As I mentioned before, even if you are relegated from the glitz and glamour of The Premiership, you will still be paid large amounts of money. These are called Parachute Payments and are specifically set in place in order to make sure a club relegated from the Premiership can still manage to cope financially. Here is how parachute payments are broken down: During a club’s first year after being relegated, they will receive 55% of what they would’ve received from the television and licensing deals  (minus the solidarity payment given to all Championship clubs, which is roughly £2.5M), had they remained in the Premiership. For their second and third season after relegation they will receive 45% and 25% of the domestic and oversees TV revenue respectively, again minus the solidarity payments. So, totalling these parachute payments based on the TV revenue figures from this season, the club will receive, at least, a further £59M. This figure is based on a club that doesn’t make a return to the Premiership within this time and provided the television money doesn’t increase.

It Probably Will Though

In the same vein of Nike throwing money at Man Utd for their kit deal, the television companies are following suit and the amount of money going into the Premiership seems to be going up and up. This season Cardiff unfortunately propped up the rest of the teams in the Premiership and received the minimum amount we spoke of earlier, around £62M. Last year, Manchester United, who finished top of the pile, received £60.8M. This is mostly due to a £1.7B increase on the domestic TV deal that kicked in at the beginning of this season. Sky and BT have shelled out £3.018B for the domestic TV rights between 2013/14 and 2105/16 and this increase has obviously worked in Cardiff’s favour this season. Although it can’t be said with absolute certainty, it can be assumed that the next TV deal struck for the Premiership rights will be even higher. For those of you that haven’t been keeping count, this takes us to a guaranteed £121M so far.

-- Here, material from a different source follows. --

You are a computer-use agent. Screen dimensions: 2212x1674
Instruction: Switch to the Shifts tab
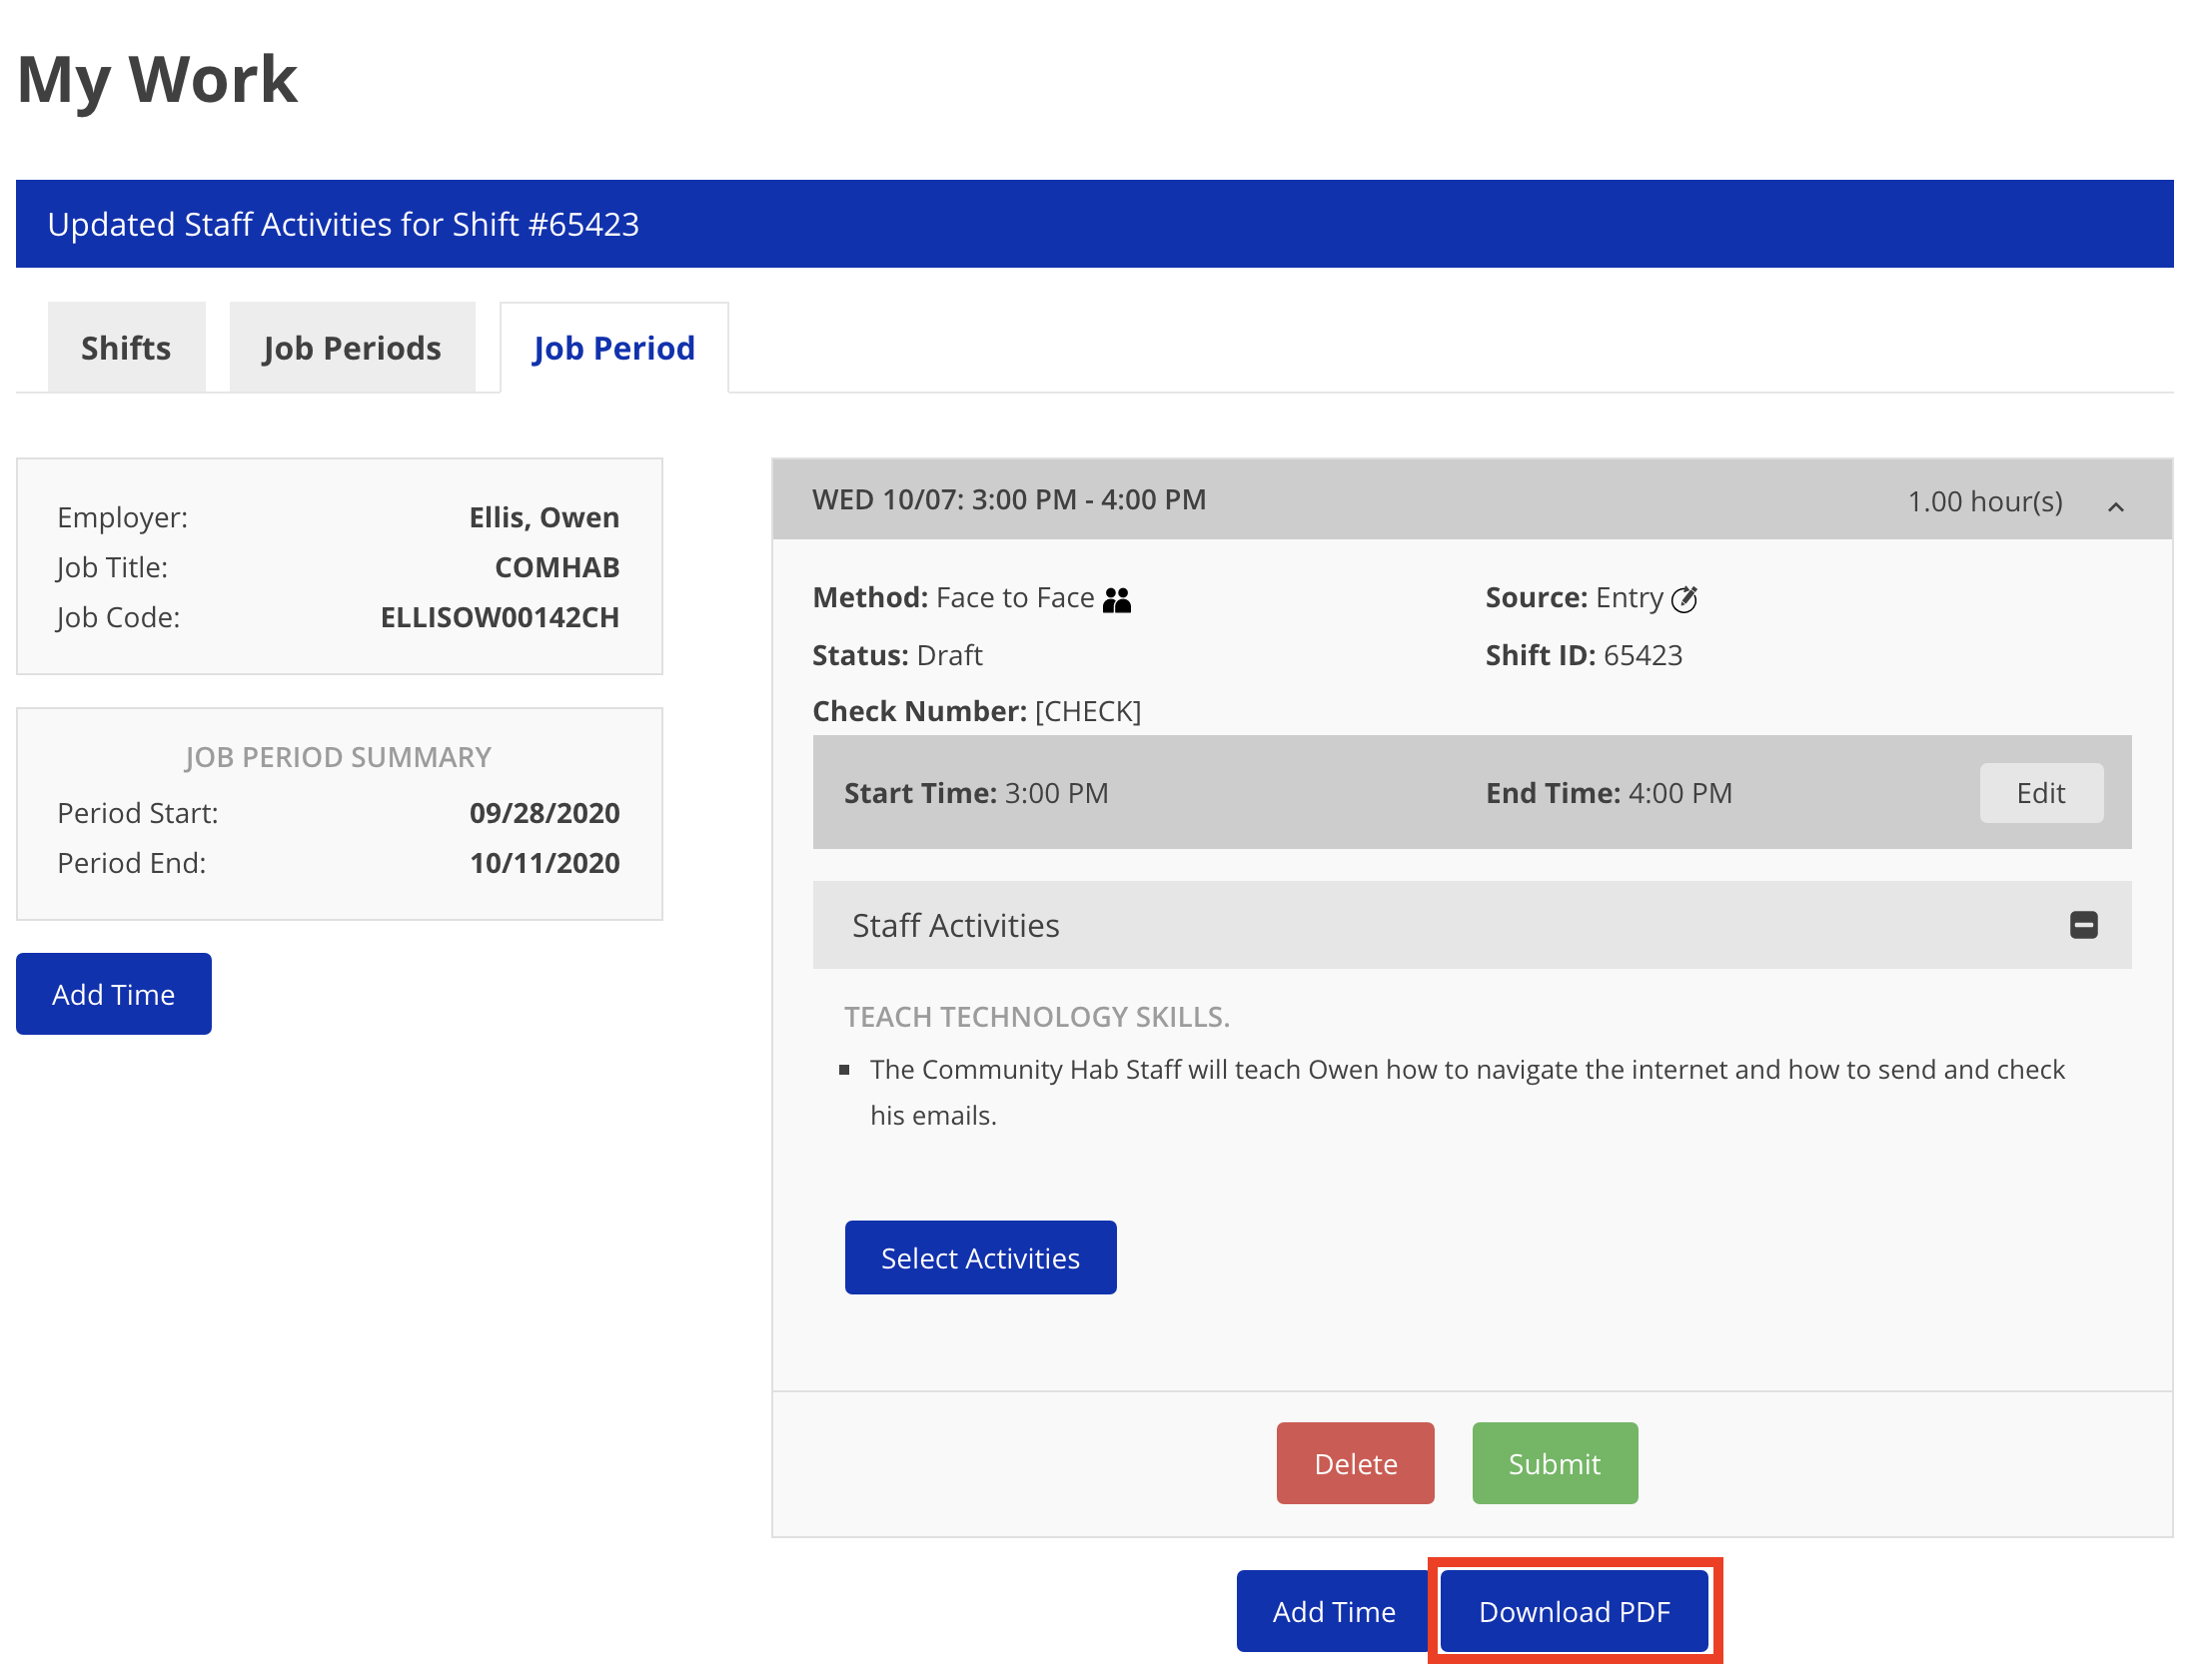[126, 348]
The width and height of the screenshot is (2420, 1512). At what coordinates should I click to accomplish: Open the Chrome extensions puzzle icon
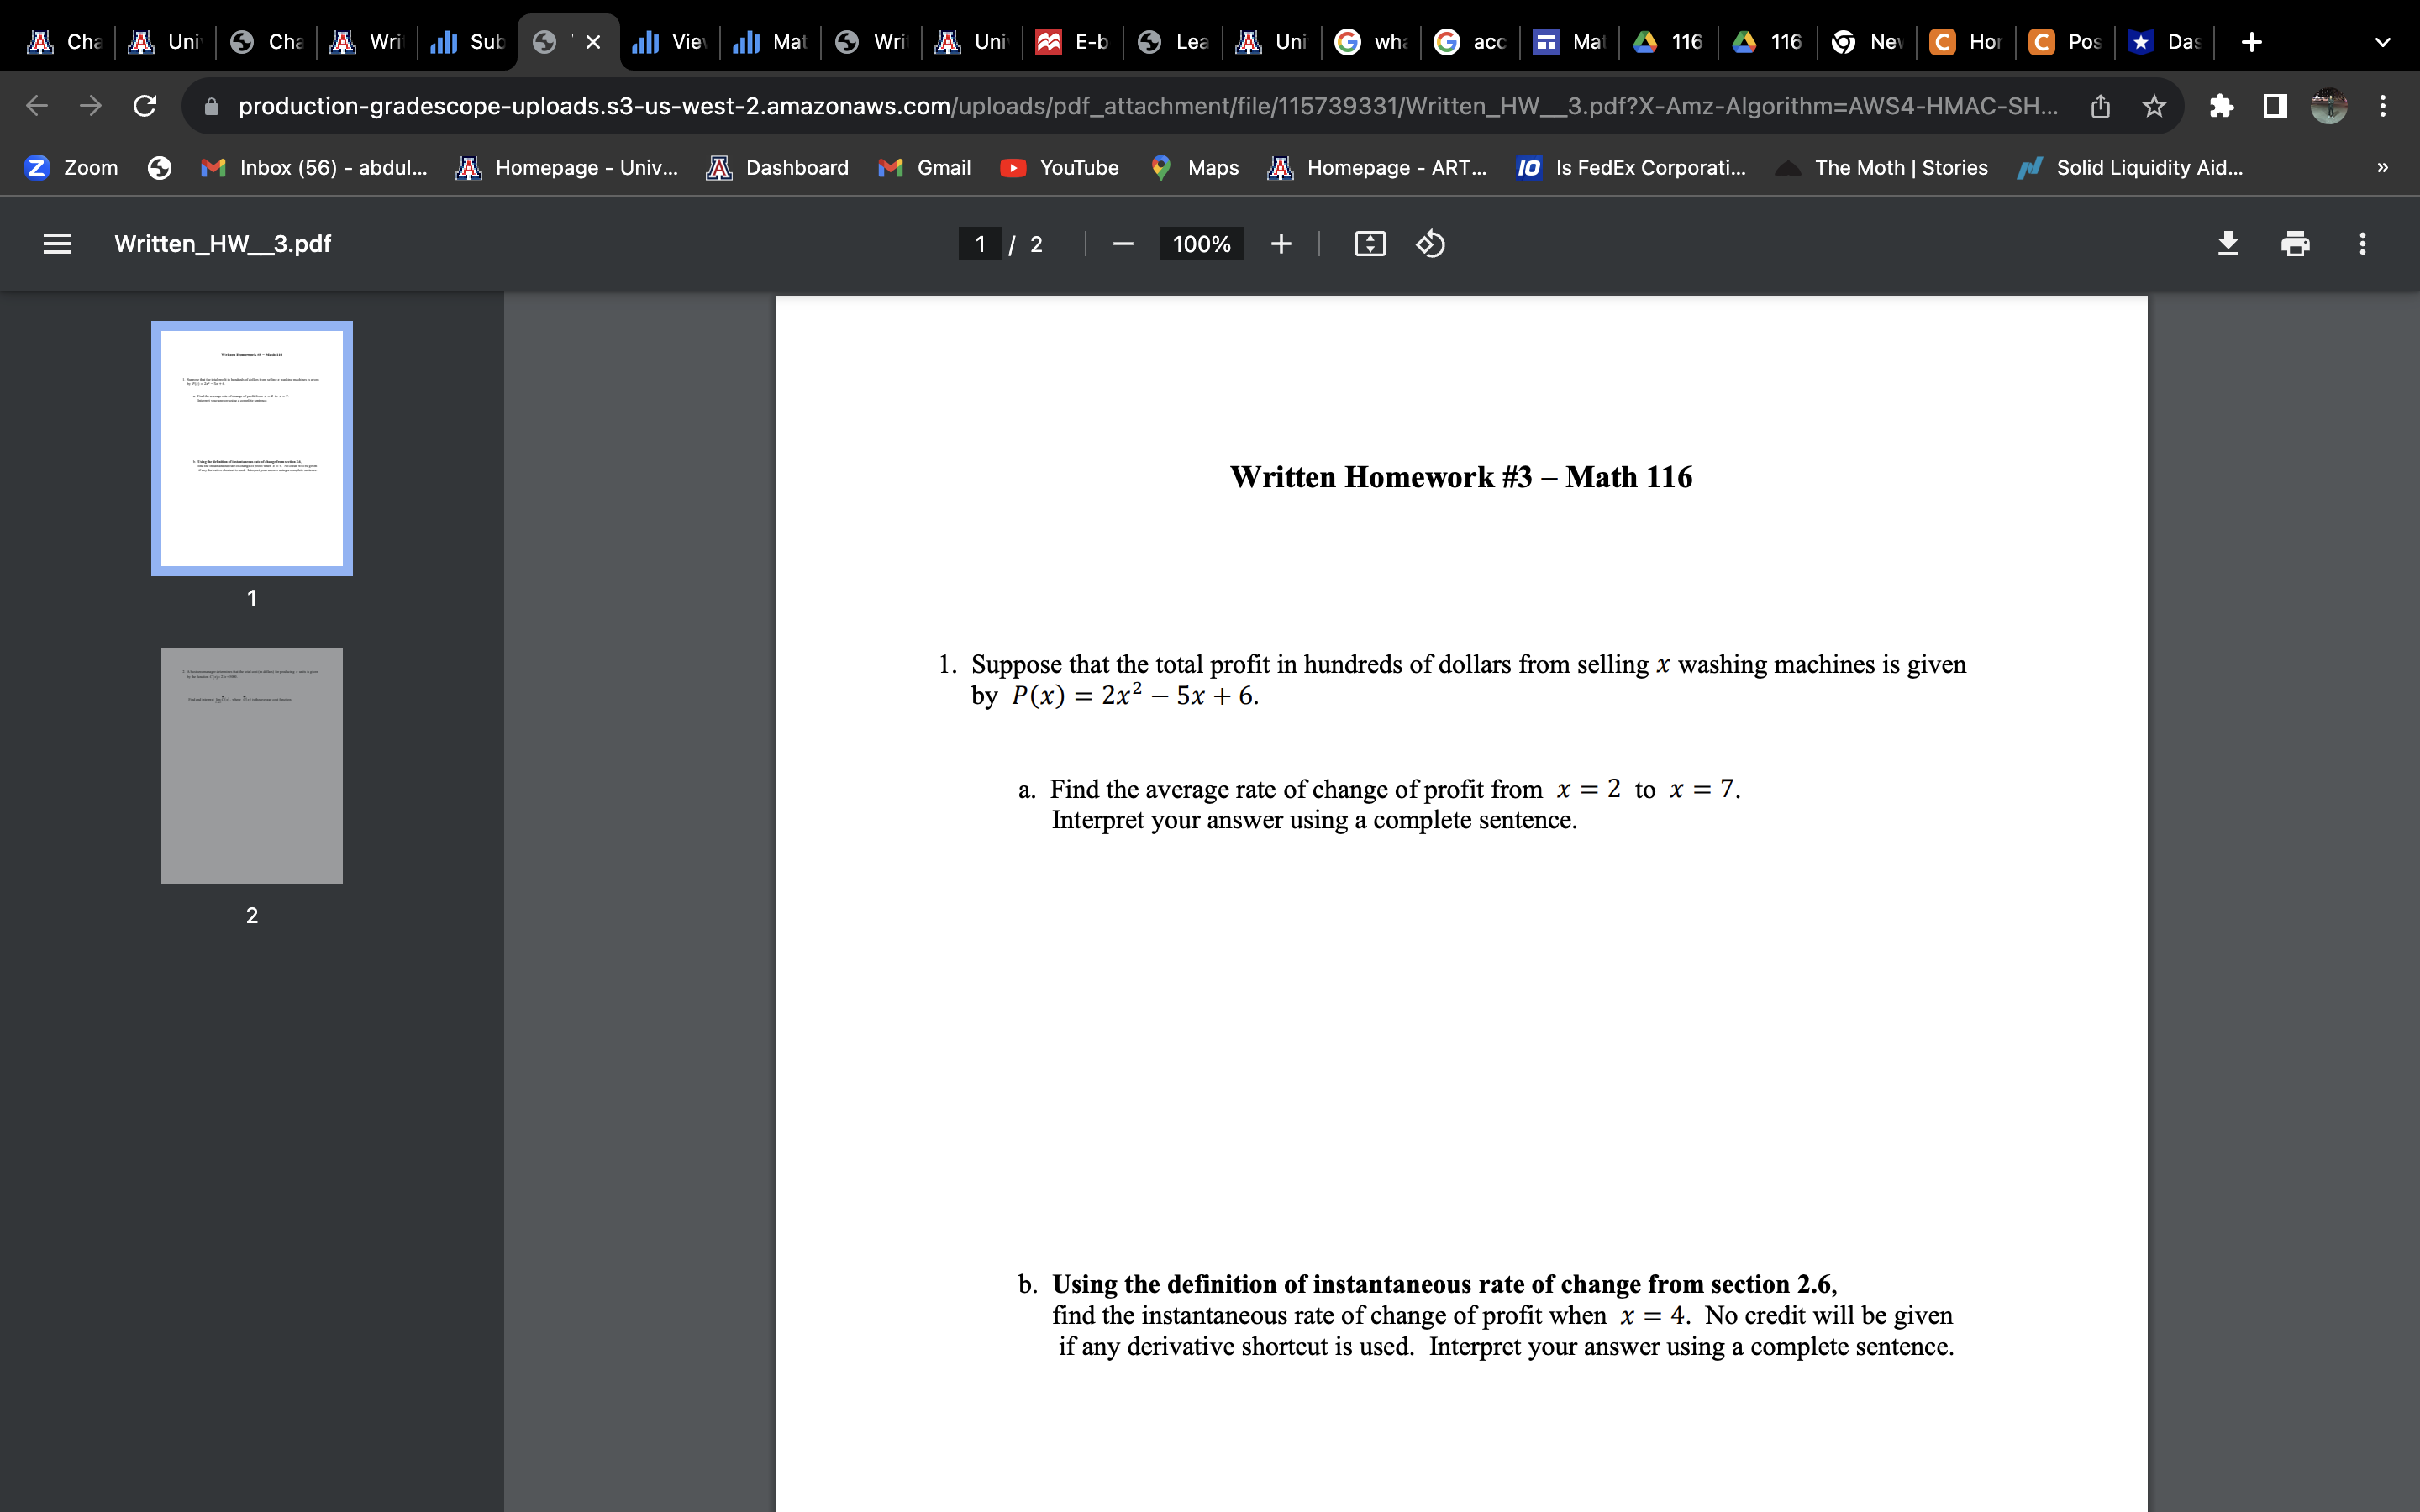point(2221,106)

But Don’t The Other Clubs Gaining Promotion Get The Same Amounts?

Of course they do. They will also receive the minimum £121M; with that they will also have the incentive of  staying in the Premiership and make even more, but what they don’t have during the Playoffs. If you have been paying attention, you’ll have noticed that I said all these riches didn’t come entirely from the Premiership. The fact that the winners of the Playoff are being promoted through the Playoffs gives them a slightly larger final sum than the clubs achieving automatic promotion because of ticket sales. The team going up through the Playoffs will play 3 extra games (2 legged Semi Final and the Final at Wembley) and they get just that little bit extra. I say little, but it probably isn’t all that little. While they only play one game at their home ground (which will still definitely bring them in money) they get the juicy final at the national stadium. Derby, one of this year’s finalists along with QPR, were allocated 37,249 tickets for Wembley and went on sale on May 13th. By May 15th, they had sold 18,600. Without knowing the final figures yet and with tickets costing different prices due to Adult/Concessions, Sections etc, we can’t put a definite figure on what they will make from this (not yet anyways.) But, it does show us that the club that makes the final and is later promoted, will make just that little bit more than the guaranteed £121M. Of course, teams who are promoted and are not relegated do stand to make a lot more than this, but £121M is a very good guarantee from essentially one game of football. So, there you have it. Laid out in black and white (with some pretty pictures) exactly why the Championship Playoff Final is so profitable and why it is such a big deal. Do you think that this wealth distribution is ridiculous, or is it justified? Let us know your thoughts on this, and who you think will win out of Derby and QPR?